In die Presse geriet Zossen wegen eines Brandanschlags auf das „Haus der Demokratie“, das im Januar bis auf seine Grundmauern abbrannte. Und mit ihm auch alle Gegenstände, die sich darin befanden. So auch eine Ausstellung über die Residenzpflicht, die nun wieder aufgebaut werden soll. Verübt wurde der Anschlag von einem 16-jährigen mit Neonazihintergrund. Die Polizei ermittelt noch die genauen Hintergründe. Das „Haus der Demokratie“ wurde im September 2009 eröffnet und war Treffpunkt für viele, die sich für demokratische Kultur einsetzen und gegen Neonazis engagieren. Seit der Eröffnung wurde das Haus in erschreckender Regelmäßigkeit von Neonazis angegriffen. Sie schlugen Scheiben ein, verwüsteten Büroräume, warfen Farbbeutel und, vor allem, bedrohten sie die Mitglieder der Bürgerinitiative.

Wie reagiert die Stadt?

Die Bürgermeisterin Zossens, Michaela Schreiber, sagte kurz nach dem Brandanschlag auf das „Haus der Demokratie“ der Redaktion „Mut gegen rechte Gewalt“: „In Zossen kann man die Neonazis an einer Hand abzählen. Sie sind eher jung, unbedarft und ohne Führung“. Aktionsorientierte Jungnazis trifft es wahrscheinlich besser. Und die sind nicht zu unterschätzen, wie die gehäuften Angriffe und Bedrohungen zeigen. Der Justizminister Brandenburgs, Volkmar Schöneburg, zählt etwa 70 Personen in und um Zossen zur Neonazisszene. Wenn ein „Haus der Demokratie“ brennt und Mitgliedern, die es mit Leben füllen, mit dem Tod gedroht wird, sind das handfeste Beweise für ein ernstes Problem. Die Gerüchte um die Auflösung der „Freien Kräfte“ Ende letzten Jahres haben sich nicht bestätigt. Die Stadt muss dazu Position beziehen – einfach ignorieren hilft nicht. Mit der Bürgerinitiative spricht Michaela Schreiber allerdings nicht.
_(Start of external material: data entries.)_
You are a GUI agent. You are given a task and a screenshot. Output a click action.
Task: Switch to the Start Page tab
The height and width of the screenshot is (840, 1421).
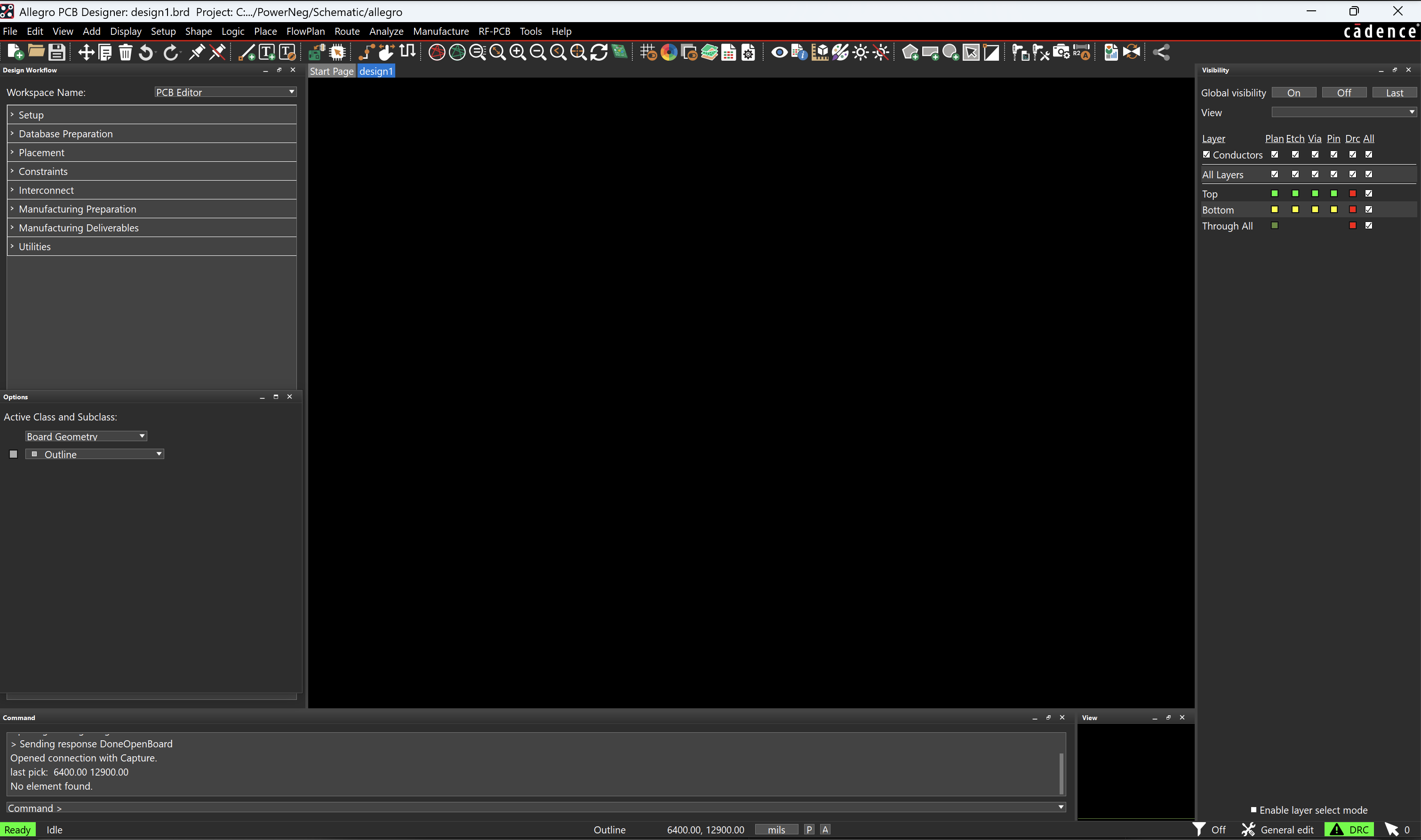pos(331,71)
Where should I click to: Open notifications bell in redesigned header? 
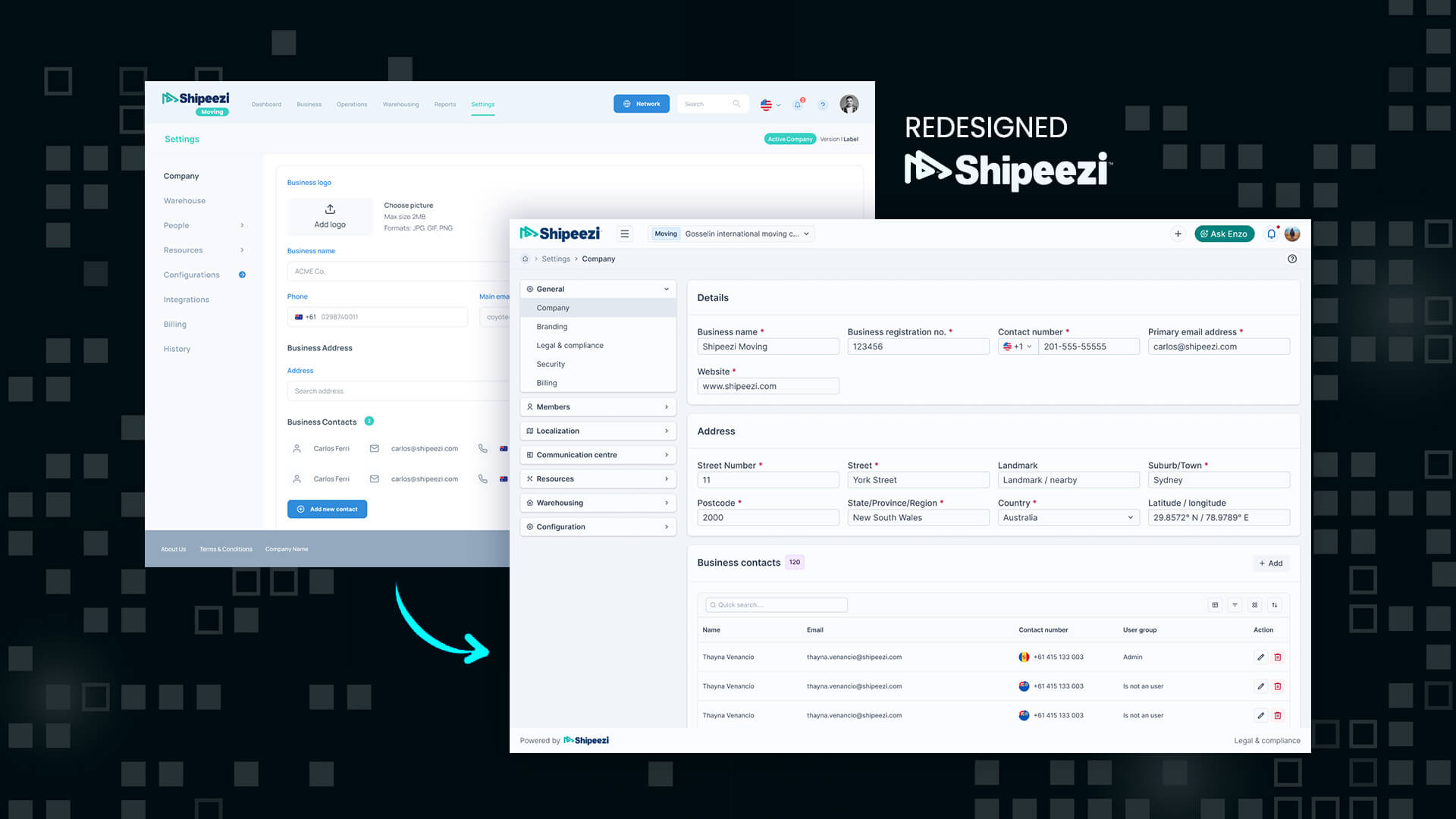[1271, 234]
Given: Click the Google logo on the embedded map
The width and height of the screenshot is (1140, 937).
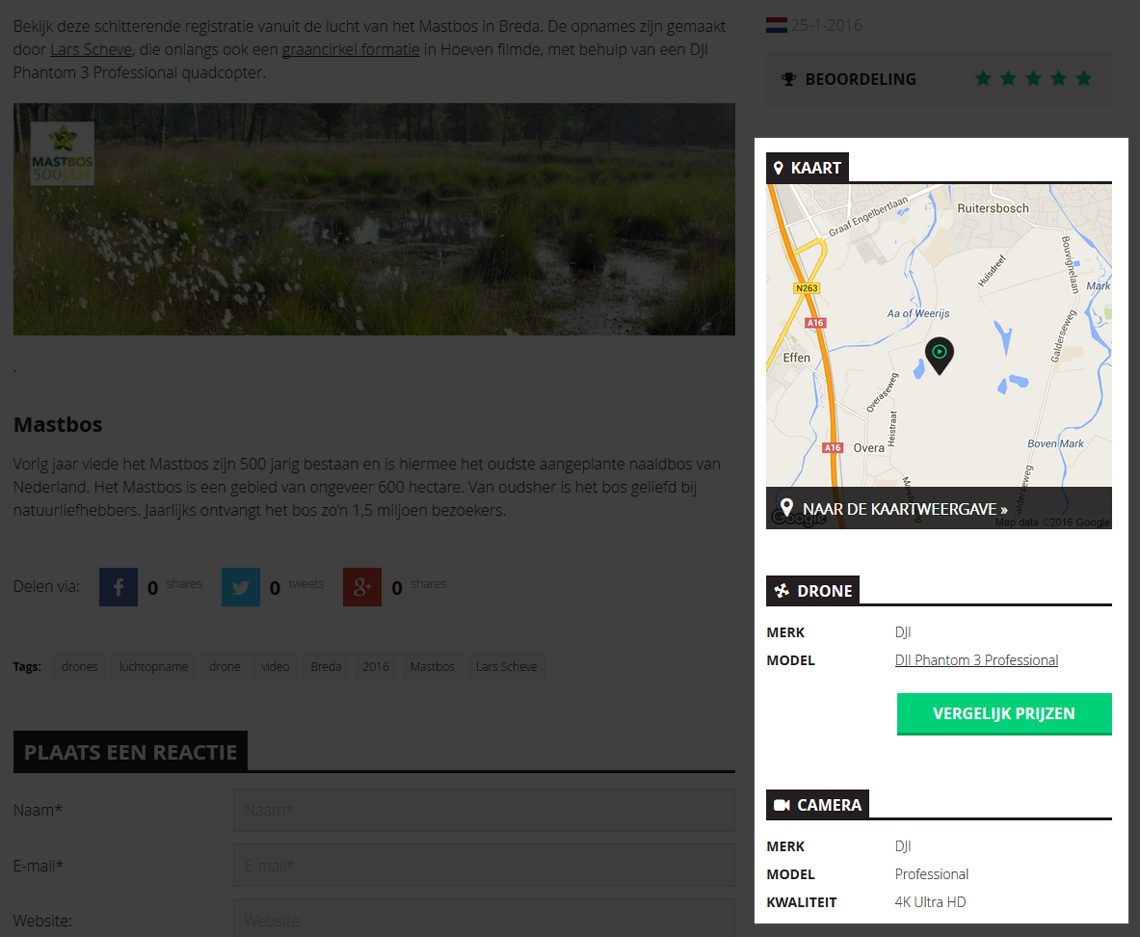Looking at the screenshot, I should (x=801, y=517).
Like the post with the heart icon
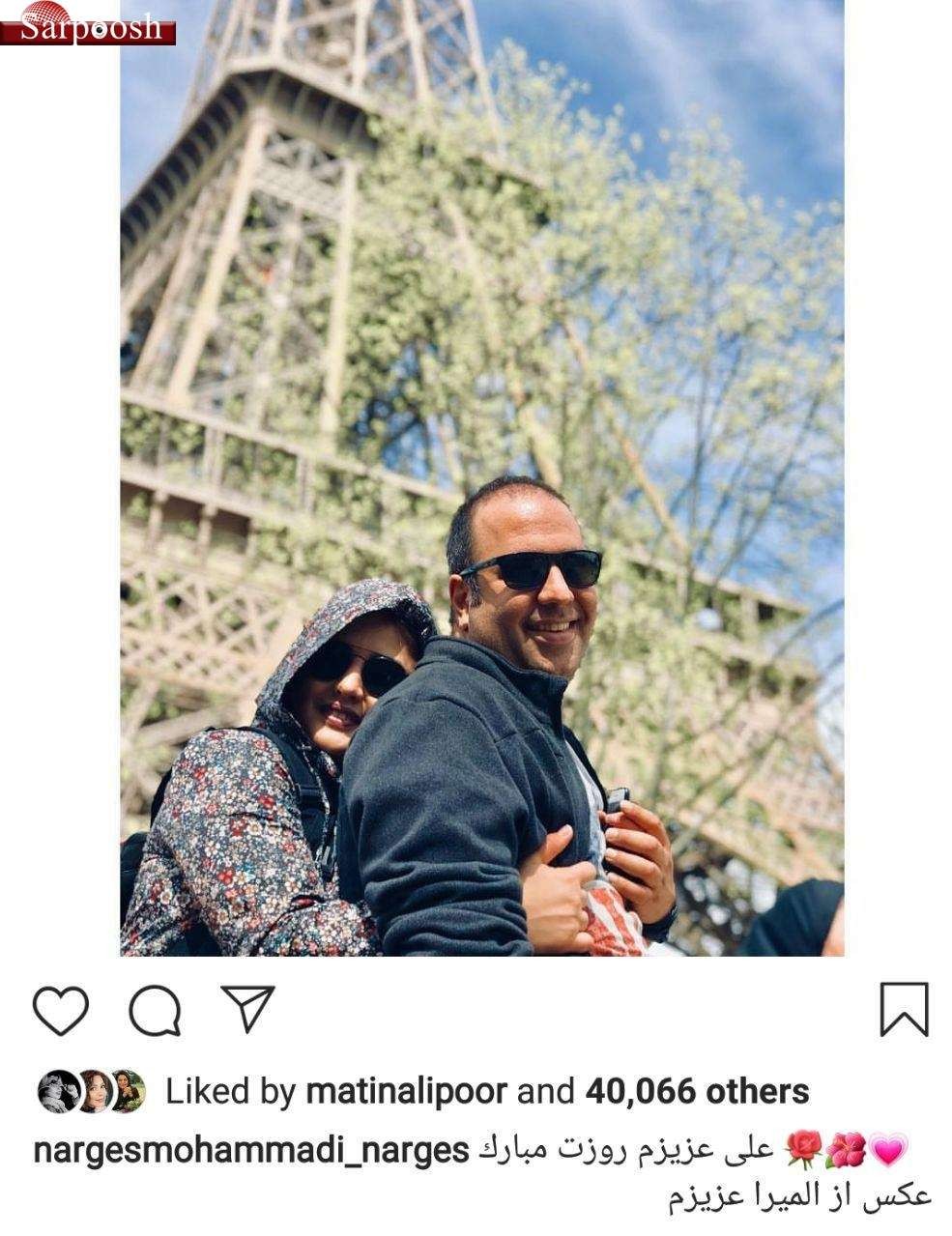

Und „Zossen zeigt Gesicht“ kümmert sich lieber selbst. „Wir wollen an den Projekten weiterarbeiten“, so Wanke. „Wir haben schon ein neues Haus in Aussicht“. Für eine Stadt ist es allerdings ein Armutszeugnis, wenn gerade diejenigen keine städtische Unterstützung erhalten, die sich so engagiert für demokratische Kultur einsetzen.

Von Nora Winter

Update

Wie die Berliner Zeitung am 9. März mitteilte, sind an dem Brandanschlag auf das „Haus der Demokratie“ wohl sechs weitere Personen neben dem 16-Jährigen beteiligt gewesen. Der Sprecher des LKAs sagte, dass sie „teilweise der rechten Szene“ zuzuordnen seien. Noch während des Brands hatten sich Mitglieder der „Freien Kräfte Teltow-Fläming“ vor dem Haus fotografiert.